### GIVEN TEXT
· · · · · · ·

The Holiday Shopping Season – Are You Prepared?
How was your holiday season? I’m not talking about how overcooked your turkey may have been or if you got a gift you might actually use this year. I’m talking business. Did you meet revenue and sales goals? Were you able to cash in on this year’s record-setting (for online sales) holiday shopping season? I sat down with some of the best and brightest here at CPC Strategy to find out how you can be sure this next holiday season is all the merrier.
The Online Retailer’s Holiday Plight
Your expectations for the timespan between late October and basically Christmas Day are high to say the least. When it comes to comparison shopping campaigns, this 2 month span is retail gold. It’s when shoppers feel the pressure to finally get their shopping out of the way. On top of it, now more than ever, it’s when they look outside, reconsider bundling up just to drive on icy roads to a ravaged store and instead, decide to stay inside to do their shopping straight from their laptop or tablet.
The marked increase in traffic and sales during the holidays will undoubtedly be a boon to your business IF you prepare your business for it. What many retailers don’t realize is that preparation starts now, in January and February, because missing out on retail gold would be like missing out on retail gold.

· · · · · · ·

Write the next few paragraphs of the article above on preparing for the holiday shopping season, picking up right after its final sentence.

### Item coordinate data
· · · · · · ·

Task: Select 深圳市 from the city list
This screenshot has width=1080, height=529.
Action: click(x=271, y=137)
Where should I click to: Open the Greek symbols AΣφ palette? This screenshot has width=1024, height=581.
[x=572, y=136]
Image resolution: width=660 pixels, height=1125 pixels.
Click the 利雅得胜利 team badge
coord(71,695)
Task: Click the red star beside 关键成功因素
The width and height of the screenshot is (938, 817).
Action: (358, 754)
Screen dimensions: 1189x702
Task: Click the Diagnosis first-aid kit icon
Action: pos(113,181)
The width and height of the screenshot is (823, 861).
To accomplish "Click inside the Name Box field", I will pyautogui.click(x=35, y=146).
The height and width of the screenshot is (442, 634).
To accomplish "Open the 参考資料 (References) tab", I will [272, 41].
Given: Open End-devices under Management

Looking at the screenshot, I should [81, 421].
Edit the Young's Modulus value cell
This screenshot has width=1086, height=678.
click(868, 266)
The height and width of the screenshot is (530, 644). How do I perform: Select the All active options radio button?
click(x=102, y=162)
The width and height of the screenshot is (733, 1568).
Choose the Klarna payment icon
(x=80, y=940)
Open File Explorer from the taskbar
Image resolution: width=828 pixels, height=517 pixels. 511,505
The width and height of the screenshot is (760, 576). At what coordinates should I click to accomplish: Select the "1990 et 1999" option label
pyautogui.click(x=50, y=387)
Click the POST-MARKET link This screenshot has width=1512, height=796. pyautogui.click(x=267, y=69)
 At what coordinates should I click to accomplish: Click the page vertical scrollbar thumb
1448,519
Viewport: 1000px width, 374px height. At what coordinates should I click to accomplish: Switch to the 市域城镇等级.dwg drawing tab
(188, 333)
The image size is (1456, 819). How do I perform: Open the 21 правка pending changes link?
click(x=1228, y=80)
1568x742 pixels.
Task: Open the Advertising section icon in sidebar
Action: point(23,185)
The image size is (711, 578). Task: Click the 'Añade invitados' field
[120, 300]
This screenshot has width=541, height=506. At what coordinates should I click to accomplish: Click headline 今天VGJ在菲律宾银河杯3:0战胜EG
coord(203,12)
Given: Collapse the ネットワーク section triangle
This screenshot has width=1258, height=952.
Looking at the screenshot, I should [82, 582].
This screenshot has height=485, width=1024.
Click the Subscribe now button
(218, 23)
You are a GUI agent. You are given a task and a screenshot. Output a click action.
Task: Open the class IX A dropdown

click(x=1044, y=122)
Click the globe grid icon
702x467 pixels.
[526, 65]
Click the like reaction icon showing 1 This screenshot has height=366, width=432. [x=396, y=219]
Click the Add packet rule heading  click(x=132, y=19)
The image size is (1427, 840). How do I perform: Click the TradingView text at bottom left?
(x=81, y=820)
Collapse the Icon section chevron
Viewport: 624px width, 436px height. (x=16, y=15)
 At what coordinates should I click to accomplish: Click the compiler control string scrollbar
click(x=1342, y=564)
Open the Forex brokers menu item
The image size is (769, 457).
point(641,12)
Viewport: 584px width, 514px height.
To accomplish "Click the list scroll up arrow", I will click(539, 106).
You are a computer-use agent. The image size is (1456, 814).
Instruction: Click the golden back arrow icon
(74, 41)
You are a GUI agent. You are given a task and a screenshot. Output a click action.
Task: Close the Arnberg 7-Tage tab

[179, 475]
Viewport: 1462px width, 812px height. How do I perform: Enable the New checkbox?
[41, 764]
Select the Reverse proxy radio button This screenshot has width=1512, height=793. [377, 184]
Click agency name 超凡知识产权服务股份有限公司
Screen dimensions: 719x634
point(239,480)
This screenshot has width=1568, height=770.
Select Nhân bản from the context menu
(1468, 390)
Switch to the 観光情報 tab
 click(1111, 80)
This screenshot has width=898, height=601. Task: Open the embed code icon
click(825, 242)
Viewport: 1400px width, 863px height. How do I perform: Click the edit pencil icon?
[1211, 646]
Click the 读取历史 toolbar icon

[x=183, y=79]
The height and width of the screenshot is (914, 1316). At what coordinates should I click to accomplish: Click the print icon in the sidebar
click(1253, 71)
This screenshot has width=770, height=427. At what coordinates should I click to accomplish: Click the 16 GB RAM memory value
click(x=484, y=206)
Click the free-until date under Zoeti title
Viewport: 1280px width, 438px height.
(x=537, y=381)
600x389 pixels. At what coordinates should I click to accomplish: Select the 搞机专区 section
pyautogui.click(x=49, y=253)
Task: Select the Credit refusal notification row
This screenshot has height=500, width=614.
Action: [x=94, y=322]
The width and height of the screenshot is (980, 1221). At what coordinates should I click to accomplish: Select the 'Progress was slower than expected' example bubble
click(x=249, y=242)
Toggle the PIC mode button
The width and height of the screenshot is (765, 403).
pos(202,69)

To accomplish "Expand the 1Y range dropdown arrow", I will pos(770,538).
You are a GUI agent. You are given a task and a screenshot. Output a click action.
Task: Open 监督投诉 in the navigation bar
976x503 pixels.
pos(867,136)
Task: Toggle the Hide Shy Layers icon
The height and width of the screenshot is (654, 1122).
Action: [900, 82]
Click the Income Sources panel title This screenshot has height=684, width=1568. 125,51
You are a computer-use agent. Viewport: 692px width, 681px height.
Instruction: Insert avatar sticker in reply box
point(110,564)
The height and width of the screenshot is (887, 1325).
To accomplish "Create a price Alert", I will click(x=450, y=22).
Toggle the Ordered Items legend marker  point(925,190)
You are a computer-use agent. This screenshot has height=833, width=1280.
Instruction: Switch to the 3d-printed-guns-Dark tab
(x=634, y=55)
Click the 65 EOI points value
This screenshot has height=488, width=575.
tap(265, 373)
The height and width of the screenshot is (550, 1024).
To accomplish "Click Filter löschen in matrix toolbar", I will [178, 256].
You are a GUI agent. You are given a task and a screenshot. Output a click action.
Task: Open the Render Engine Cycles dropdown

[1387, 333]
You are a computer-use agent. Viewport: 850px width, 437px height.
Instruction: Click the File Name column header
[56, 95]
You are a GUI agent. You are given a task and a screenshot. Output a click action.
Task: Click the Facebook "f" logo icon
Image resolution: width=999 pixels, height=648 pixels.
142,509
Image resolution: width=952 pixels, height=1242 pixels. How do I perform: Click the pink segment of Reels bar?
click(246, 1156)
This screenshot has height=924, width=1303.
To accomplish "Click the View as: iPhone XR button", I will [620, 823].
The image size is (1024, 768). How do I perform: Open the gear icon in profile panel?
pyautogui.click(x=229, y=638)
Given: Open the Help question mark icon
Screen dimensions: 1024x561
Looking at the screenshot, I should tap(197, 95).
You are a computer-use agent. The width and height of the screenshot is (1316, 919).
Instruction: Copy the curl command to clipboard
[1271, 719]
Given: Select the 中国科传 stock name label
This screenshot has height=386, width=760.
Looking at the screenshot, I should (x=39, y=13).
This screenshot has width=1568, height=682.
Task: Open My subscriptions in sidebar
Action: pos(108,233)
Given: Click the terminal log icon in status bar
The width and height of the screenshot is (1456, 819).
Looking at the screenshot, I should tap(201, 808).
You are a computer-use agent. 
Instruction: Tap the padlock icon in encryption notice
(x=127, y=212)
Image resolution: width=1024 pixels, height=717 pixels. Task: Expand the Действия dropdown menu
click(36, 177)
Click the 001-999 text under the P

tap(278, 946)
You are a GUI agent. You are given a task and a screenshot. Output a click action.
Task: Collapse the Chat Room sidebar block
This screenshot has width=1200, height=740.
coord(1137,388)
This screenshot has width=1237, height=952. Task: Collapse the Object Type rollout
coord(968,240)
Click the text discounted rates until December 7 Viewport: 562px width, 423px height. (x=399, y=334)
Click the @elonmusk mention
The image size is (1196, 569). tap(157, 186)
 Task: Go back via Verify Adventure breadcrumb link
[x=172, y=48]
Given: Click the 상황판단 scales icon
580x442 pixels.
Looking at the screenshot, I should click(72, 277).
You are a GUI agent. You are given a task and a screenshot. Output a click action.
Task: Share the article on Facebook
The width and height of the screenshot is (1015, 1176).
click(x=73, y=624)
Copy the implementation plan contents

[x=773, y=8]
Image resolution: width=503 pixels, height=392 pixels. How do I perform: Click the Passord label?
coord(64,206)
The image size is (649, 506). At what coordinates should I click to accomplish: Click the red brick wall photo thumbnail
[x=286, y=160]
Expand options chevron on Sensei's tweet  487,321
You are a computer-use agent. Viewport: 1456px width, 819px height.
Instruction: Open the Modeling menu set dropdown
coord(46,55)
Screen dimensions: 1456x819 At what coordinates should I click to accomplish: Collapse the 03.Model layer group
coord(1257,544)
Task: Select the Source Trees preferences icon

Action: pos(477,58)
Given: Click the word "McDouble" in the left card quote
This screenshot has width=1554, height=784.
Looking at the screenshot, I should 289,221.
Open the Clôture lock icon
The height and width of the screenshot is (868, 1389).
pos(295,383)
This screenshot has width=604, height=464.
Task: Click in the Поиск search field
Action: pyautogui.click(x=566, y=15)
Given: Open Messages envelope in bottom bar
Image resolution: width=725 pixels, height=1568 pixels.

· · · · · · ·

### RESULT OF THE TASK
Nii Ahene, COO
What are some things you recommend retailers/clients to do to prepare for this holiday season?
You should definitely make sure your systems are ready for the increase in orders. I had an Amazon client that that was overloaded on Black Friday with the huge amount of orders they had, and it seriously put their account in jeopardy of stalling.
People want packages fast. This always holds true, but this is paramount during the holidays because people have hard deadlines to meet. Fulfillment is going to be a make-or-break point for your business during this time because the system you have in place right now will never be tested like it is during the holidays.
Retailers should go the extra mile. Offering gift wrapping is a great idea and a good way to differentiate your store from the thousands of others trying to cash in on sales. Give the projected ship by date on your website so people know exactly when they’ll get their package. This encourages timely orders and boosts a shopper’s confidence in a purchase.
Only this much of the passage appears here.